Rester au Maroc, y passer toute sa vie, et surtout sa jeunesse, cela semble totalement impossible pour tant de jeunes marocains. Dès 13-14 ans ils n’ont qu’une idée, partir. Partir en Europe, en Espagne, en France, en Suède. N’importe où. Parce qu’au Maroc, il n’y a aucun avenir. Alors ils vont faire le « risky ». Risquer leur vie pour passer les frontières. A Ceuta d’abord. Une porte vers une autre vie. Vers une vie meilleure. Ils le croient tous…

Ils sont de plus en plus nombreux, ces jeunes marocains mineurs, à être candidats à l’émigration. Le film va suivre un petit groupe d’entre eux pendant une année, dans une grande partie de l’Europe. De Ceuta à Madrid ou Barcelone, de Bilbao à Saint Sébastien puis Hendaye et la France. Une courte séquence en Allemagne puis la Suède. Et tout au long de ces longues pérégrinations, nous retournons au Maroc, retrouver la famille – les mères surtout – de ces enfants. Souvent ils restent en contacts avec elles. Et elles, elles ne peuvent les oublier, ne pouvant que demander à Dieu qu’ils réussissent dans leur voyage.

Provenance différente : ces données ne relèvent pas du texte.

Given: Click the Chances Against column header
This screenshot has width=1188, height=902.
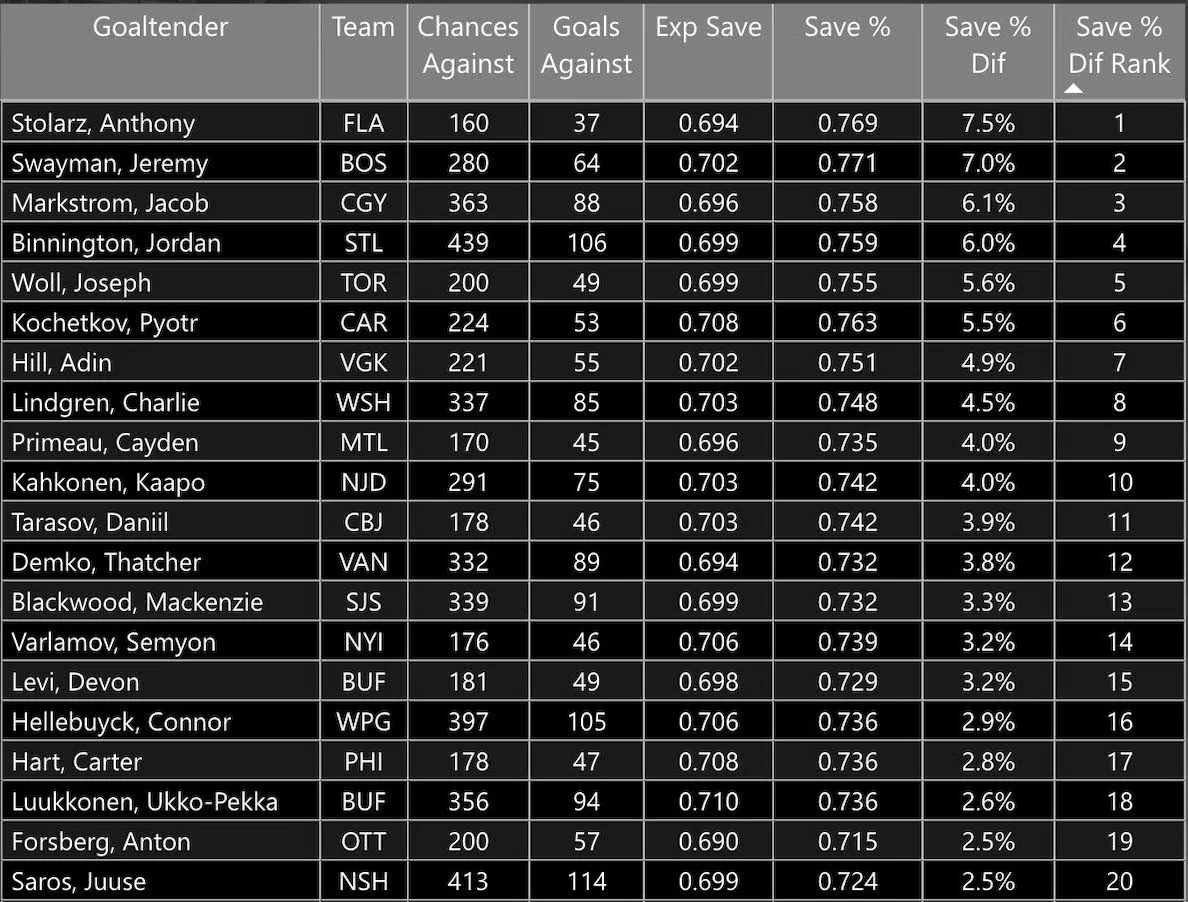Looking at the screenshot, I should pyautogui.click(x=468, y=45).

Vidas minores est un portrait de groupe, le portrait de toute une génération. Ils n’hésitent pas à parler à la caméra, à confier leurs espoirs et leur souffrance. Beaucoup refuse d’aller dans les centres pour mineurs qui, à Ceuta et ensuite en Espagne, ont pourtant les moyens de les accueillir. Ils préfèrent rester dans la rue, profitant de la solidarité de groupe en cas de coup dur. A Ceuta, où nous restons une bonne partie du film, ils n’hésitent pas à tenter de se faufiler sous les camions. Certains y laissent leur vie. Tout se passe comme à Calais. Sauf qu’ici il y a du soleil. Et qu’on ne parle pas de l’Angleterre.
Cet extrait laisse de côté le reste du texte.